Outback's weapons are red. Sadly, he was given a decent accessory tree. But, all the weapons were red instead of something more useful. (In the 1993 Toy Fair Catalog, though, Outback was featured with purple weapons. The hue that appears in the photo was never released with any figure. You'll note the weapons on Outback's card art are a light purple instead of the deep red included with the figure.) While I wasn't a huge fan of alternatively colored weapons in the 1990's, I was able to find a use for them and my Outback used the red Hit and Run rifle right from the minute I opened him off the card. The red Big Ben rifle would occasionally see use. But, often, I'd give it to a spare 1994 Viper if I didn't have a second 1994 Flint black version of Ambush's rifle for him. Outback also had a red version of the Ambush rifle. But, for some reason, I never really used it. He was rounded out with a red battle stand and the requisite blue spring loaded missile launcher with two missiles.
Outback was used three times. The first release was intended to be part of the Eco Warriors sub team. But, when that concept was cancelled for 1993, the rainbow colored figure found its way into the standard Battle Corps line. Hasbro quickly changed the paint job, though, and released this more subdued Outback later in the year. Around 1995, the best version of the mold was released in Brazil. The Marfim figure is a great combo of green and gold and lacks many of the more distracting colors. In the late 1990's, carded Marfim's were an Ebay staple and you could get them cheap. Then, the figure disappeared for about a decade. When new ones started popping up in the 2010's, the $30 price tag was now over $100. And, Marfim figures have not fallen in the decade since. It's too bad as Marfim shows this mold's value. It's also sad that Marfim was released in Brazil with the Headhunter and Gristle molds. So, Hasbro had it available for a convention set in the 2000's. But, they never delivered the mold again. Just think how great it would have been to get Outback in ARAH form during that time! Even this mold would have been welcome. But, it was not to be.

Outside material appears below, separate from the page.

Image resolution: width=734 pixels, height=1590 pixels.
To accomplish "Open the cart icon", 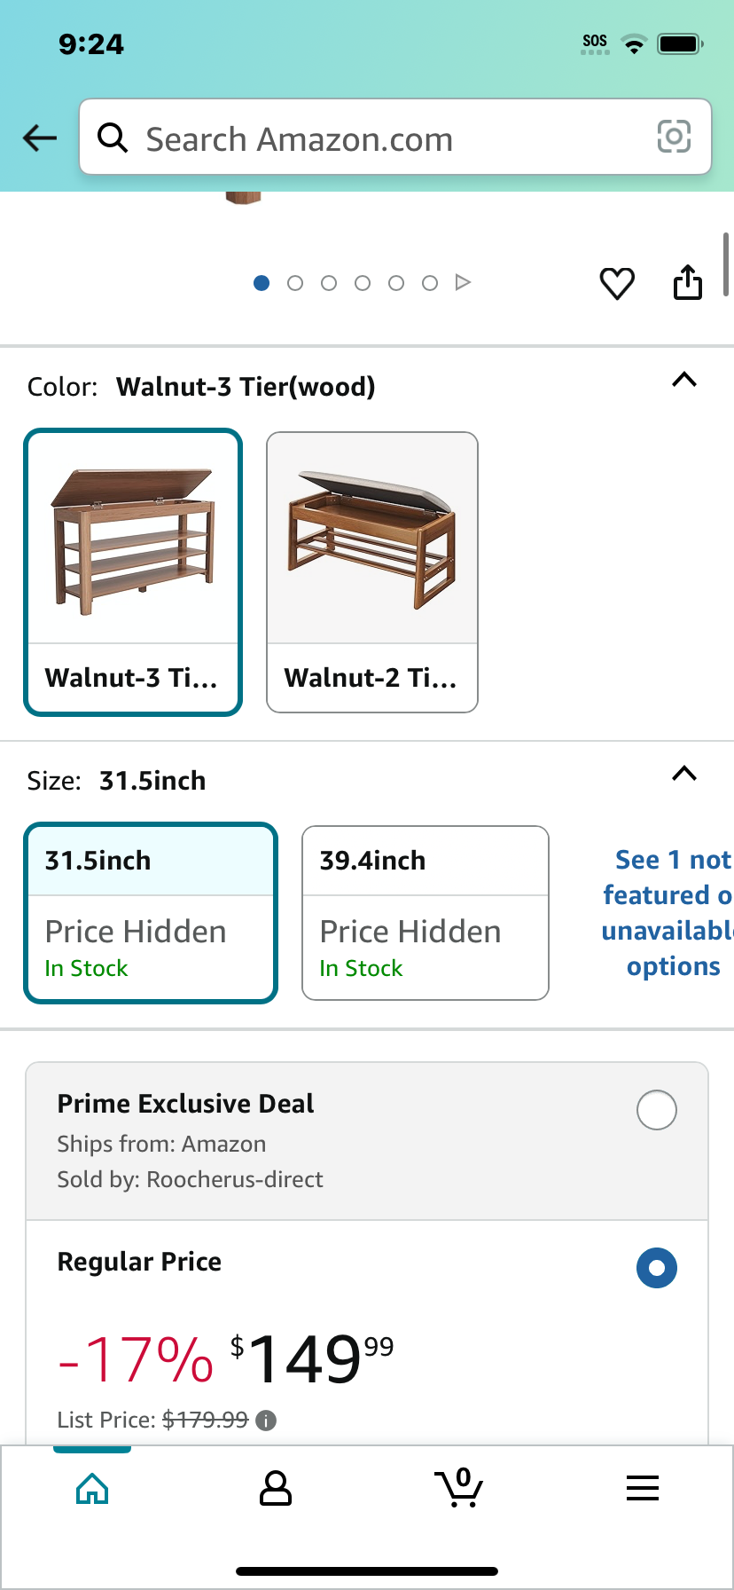I will pos(458,1488).
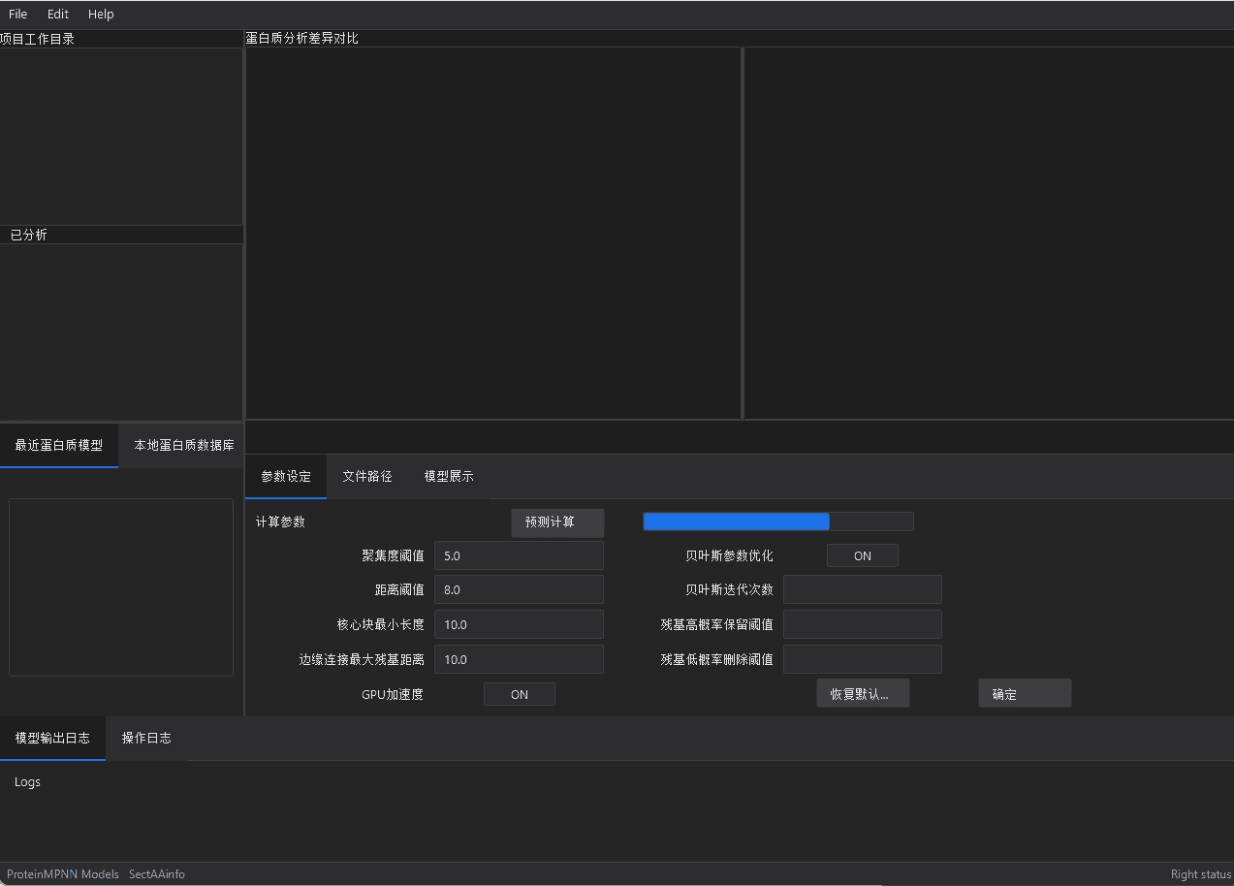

Like all 1993 figures, Outbacks have gotten a bit harder to find and a bit more expensive in the last two years. While dealers will ask $20 or more for a mint and complete with filecard Outback, the reality is that carded versions can be had for $25 and you can get the loose, mint and complete figures for around $12 without too much trouble. Just the figure will cost about half that. There's enough supply that you don't have to wait too long to get a version of this figure. So, that helps make the decision to acquire one. I have long found this mold to be of value: whether you use it as Outback or a new character. For older collectors who grew up with Outback's scraggly mountain man look, seeing this figure as Outback might be a harder sell. But, the mold is strong and the price is still right for this figure. So, it probably doesn't hurt to pick one up regardless of your feelings about this new look.